Sector-wide returns have been so poor that few of the large energy-focused US private equity houses that have launched dedicated renewables funds to date are expected to offer follow-up funds….

“Just 22 per cent of funds have an IRR [internal rate of return] over 3 per cent. To me 3 per cent is losing money because you have a cost of capital. Just looking at the numbers, it does not really stack up in the private equity world,” he said.

“From my experience, you would look at many projects and only a few of them would be economically viable.”…

Joseph Dear, chief investment officer of Calpers, the world’s sixth-largest pension fund, last year described clean-tech investment as a “noble way to lose money”, with Calpers having suffered annualised losses of 9.7 per cent in the sector.

“We are all familiar with the J-curve in private equity. Well, for Calpers, clean-tech investing has got an L-curve for ‘lose’,” added Mr Dear. “If it takes 12 years to get the money out, the internal rate of return is not going to be very good, even if the investment is reasonably successful.”
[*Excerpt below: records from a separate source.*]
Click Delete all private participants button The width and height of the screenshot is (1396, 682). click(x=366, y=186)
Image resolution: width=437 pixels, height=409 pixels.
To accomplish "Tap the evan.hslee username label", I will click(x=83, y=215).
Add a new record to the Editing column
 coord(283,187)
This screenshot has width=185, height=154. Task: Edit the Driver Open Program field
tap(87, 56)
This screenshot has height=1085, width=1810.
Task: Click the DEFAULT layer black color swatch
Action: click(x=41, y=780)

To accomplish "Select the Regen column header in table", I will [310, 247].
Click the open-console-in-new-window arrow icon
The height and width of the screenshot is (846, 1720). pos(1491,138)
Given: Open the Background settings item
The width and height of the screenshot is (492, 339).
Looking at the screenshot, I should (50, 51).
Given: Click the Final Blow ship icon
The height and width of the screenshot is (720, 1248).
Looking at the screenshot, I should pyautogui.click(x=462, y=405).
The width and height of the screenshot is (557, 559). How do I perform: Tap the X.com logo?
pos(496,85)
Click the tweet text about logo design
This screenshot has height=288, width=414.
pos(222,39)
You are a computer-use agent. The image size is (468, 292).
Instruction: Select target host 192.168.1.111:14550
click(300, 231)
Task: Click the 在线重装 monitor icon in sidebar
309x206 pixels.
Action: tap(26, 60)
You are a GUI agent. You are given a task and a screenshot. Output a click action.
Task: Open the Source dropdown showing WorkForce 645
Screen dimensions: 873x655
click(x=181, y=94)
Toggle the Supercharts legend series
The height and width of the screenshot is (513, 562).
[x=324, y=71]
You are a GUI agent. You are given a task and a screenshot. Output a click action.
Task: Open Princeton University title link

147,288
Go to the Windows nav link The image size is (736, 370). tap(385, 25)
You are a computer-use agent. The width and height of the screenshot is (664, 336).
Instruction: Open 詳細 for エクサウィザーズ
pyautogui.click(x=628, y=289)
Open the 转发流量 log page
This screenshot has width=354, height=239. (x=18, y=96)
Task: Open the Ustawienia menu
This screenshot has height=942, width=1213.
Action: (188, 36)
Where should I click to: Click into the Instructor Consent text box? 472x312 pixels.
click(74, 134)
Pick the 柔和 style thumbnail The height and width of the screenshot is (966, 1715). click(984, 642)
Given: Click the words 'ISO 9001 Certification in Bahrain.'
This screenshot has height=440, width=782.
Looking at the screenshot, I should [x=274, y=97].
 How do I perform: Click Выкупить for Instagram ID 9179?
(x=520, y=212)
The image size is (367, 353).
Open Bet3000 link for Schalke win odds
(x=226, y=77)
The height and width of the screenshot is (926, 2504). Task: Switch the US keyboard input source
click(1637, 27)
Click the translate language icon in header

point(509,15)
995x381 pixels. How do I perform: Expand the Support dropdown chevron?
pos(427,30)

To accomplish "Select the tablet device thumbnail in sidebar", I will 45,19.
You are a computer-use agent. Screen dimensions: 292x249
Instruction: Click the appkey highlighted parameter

Plans by Guy Hands’ Terra Firma house to launch a $2bn renewables fund were thrown into doubt last week when Damian Darragh, the star dealmaker in charge of raising the fund, was sacked.

A senior figure at one private equity house with a renewable energy fund, who declined to be named, said venture capital-style clean-tech investments, such as making electric vehicles or solar panels, had “done horribly”, but argued that biomass, solar or wind farm operations themselves had provided a “decent, respectable return”, with institutional investors such as pension funds keen to buy sites when they are up and running.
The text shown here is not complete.